_Problem details_. Which lines belong in the answer? Exactly those from the line containing "Task: Copy the" through the last line of the records below, repeated as written.

........

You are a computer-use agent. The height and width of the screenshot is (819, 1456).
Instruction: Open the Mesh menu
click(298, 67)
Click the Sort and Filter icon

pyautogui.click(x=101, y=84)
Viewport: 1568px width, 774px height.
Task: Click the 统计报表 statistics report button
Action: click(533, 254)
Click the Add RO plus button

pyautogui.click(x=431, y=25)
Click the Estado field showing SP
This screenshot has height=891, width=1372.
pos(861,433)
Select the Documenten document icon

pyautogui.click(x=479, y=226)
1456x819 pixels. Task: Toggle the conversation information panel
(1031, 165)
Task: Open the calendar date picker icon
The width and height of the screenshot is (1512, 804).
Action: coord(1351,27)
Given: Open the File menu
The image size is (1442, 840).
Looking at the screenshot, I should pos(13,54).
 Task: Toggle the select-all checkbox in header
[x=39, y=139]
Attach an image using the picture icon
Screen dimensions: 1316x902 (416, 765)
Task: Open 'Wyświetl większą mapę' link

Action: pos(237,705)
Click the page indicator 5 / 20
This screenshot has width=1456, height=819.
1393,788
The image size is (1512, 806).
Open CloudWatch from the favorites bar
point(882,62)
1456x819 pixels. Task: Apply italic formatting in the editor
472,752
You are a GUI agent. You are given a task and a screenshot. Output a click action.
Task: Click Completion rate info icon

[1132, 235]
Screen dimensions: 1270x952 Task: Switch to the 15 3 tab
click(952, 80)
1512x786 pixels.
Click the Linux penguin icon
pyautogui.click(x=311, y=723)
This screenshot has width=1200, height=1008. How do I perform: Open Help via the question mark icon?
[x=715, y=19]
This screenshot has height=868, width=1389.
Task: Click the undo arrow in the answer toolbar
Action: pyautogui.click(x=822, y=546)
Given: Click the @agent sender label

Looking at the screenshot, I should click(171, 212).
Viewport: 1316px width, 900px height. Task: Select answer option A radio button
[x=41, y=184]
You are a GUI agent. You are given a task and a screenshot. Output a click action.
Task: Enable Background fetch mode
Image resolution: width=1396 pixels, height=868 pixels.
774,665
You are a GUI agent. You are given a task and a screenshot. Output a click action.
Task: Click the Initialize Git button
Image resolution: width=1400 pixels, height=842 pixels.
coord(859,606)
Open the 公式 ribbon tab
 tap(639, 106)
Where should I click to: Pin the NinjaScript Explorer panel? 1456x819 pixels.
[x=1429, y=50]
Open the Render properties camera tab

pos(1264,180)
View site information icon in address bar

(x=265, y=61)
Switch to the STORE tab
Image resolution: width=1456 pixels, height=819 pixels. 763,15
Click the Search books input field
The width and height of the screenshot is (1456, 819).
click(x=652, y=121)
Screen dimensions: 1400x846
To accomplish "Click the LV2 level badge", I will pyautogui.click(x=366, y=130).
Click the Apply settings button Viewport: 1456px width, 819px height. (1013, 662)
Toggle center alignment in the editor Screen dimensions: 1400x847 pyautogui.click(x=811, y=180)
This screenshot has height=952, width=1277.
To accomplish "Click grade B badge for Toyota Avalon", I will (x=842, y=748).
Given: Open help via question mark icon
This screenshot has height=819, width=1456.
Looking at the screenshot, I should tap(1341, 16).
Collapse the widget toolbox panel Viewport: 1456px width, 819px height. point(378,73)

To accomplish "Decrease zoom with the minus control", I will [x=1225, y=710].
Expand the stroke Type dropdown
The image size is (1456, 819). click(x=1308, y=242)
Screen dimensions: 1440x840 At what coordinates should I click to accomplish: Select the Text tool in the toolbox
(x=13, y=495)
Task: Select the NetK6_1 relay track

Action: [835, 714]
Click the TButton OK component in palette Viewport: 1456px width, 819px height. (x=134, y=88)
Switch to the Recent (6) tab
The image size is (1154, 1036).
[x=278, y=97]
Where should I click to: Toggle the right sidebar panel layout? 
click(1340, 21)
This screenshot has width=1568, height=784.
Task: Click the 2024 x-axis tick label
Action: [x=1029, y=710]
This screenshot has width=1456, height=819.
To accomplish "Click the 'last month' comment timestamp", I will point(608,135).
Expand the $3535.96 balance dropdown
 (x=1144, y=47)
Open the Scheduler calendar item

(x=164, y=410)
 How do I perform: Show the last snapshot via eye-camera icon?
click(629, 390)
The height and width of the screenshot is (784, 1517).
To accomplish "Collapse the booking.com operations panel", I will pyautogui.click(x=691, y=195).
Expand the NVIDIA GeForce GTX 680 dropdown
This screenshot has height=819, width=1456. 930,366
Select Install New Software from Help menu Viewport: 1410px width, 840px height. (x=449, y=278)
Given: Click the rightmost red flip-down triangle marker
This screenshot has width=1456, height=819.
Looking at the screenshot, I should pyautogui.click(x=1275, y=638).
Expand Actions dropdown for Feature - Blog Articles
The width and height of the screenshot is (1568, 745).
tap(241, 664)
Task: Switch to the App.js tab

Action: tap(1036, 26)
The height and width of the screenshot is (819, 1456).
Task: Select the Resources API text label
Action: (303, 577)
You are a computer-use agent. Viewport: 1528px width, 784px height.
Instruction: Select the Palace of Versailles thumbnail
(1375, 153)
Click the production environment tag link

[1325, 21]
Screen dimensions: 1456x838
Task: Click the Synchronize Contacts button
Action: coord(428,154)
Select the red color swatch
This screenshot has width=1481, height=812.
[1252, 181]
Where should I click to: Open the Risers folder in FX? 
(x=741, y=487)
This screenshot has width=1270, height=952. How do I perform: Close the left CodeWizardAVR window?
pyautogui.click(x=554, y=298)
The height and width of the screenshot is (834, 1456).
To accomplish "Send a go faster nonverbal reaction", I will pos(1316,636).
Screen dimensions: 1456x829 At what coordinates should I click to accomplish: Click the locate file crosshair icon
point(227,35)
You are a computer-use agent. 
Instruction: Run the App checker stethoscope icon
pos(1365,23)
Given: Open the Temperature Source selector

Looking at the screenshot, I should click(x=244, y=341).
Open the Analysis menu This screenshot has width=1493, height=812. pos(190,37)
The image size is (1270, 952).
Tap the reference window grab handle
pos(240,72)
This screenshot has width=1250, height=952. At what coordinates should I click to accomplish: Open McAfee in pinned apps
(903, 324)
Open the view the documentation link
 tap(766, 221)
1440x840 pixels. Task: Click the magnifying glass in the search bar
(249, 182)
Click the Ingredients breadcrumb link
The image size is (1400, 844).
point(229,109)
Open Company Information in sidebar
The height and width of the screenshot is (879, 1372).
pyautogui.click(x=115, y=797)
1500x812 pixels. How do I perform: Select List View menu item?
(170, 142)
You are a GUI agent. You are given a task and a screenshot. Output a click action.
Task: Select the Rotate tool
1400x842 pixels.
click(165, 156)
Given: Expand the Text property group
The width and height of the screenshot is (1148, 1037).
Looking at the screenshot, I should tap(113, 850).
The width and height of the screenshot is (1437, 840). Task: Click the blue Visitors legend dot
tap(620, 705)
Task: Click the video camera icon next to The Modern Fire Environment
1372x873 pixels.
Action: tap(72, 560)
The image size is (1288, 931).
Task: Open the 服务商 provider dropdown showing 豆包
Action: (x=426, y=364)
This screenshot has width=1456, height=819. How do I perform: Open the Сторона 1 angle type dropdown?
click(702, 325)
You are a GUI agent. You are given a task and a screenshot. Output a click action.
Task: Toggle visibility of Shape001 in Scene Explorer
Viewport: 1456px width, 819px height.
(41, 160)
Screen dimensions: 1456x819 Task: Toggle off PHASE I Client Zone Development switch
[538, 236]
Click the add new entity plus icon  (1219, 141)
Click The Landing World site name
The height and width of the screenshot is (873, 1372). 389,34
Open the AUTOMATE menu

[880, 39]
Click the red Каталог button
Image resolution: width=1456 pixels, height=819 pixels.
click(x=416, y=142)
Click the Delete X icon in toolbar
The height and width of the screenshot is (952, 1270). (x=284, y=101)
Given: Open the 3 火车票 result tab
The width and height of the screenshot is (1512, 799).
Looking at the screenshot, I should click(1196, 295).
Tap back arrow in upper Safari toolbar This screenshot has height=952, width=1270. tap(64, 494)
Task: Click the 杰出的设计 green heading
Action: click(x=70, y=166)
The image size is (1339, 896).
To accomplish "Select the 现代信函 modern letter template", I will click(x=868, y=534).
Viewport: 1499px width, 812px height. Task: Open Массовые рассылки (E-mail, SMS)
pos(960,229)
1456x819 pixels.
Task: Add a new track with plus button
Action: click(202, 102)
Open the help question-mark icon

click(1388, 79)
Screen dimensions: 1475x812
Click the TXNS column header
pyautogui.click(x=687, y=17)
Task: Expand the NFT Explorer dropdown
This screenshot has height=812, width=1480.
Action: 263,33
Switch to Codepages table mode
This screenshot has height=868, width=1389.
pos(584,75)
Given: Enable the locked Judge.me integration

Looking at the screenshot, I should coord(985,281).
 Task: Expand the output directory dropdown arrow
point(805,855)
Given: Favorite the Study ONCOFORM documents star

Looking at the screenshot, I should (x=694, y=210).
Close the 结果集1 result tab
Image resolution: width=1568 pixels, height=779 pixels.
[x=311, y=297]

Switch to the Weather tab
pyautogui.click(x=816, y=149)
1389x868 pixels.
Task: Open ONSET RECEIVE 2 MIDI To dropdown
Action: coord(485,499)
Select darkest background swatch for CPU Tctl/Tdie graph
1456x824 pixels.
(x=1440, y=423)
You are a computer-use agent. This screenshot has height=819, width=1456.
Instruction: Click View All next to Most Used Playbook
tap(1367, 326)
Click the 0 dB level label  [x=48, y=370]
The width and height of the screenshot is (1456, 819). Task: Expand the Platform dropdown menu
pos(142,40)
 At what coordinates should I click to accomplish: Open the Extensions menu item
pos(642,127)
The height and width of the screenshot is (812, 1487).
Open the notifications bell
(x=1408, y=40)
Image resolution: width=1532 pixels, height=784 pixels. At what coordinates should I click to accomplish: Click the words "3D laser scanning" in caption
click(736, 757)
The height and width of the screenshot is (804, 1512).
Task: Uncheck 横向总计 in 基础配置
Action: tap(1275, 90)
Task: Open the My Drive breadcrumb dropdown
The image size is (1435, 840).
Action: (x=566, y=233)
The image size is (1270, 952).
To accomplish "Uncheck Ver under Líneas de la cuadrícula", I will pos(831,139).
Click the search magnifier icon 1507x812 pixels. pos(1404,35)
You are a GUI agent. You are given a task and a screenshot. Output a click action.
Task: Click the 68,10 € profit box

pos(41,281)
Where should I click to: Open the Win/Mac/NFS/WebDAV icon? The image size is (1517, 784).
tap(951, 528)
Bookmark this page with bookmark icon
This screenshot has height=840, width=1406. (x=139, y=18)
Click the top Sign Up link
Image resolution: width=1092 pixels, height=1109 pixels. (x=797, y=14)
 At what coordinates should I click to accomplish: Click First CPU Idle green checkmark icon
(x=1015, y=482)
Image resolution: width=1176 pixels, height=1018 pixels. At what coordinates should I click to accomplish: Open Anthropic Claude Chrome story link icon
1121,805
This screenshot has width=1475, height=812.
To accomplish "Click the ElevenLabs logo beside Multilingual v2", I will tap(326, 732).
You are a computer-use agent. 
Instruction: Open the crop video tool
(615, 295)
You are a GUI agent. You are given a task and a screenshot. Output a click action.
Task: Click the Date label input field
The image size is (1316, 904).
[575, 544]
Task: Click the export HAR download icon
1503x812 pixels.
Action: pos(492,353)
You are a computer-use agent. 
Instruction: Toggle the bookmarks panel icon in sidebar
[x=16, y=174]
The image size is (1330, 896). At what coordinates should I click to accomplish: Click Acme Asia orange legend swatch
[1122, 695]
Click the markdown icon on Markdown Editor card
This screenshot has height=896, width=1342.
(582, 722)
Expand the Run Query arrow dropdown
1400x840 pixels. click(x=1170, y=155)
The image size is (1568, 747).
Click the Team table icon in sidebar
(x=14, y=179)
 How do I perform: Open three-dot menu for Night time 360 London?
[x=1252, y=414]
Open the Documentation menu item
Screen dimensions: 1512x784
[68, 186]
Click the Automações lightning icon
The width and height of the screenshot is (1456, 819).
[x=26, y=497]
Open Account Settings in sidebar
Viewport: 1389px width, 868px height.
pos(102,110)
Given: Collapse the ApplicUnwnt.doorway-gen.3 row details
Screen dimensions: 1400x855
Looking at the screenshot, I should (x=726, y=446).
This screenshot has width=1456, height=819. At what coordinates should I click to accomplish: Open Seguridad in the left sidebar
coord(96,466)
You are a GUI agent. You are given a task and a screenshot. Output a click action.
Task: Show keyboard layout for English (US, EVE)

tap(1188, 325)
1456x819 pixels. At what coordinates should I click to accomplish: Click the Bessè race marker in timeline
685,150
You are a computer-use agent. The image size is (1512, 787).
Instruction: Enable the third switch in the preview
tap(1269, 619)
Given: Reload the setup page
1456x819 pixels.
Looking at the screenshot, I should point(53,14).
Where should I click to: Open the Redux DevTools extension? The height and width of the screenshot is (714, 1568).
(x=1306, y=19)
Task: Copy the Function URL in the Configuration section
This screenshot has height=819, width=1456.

........

_Output below_.
Task: Copy the Function URL in the Configuration section
This screenshot has height=819, width=1456.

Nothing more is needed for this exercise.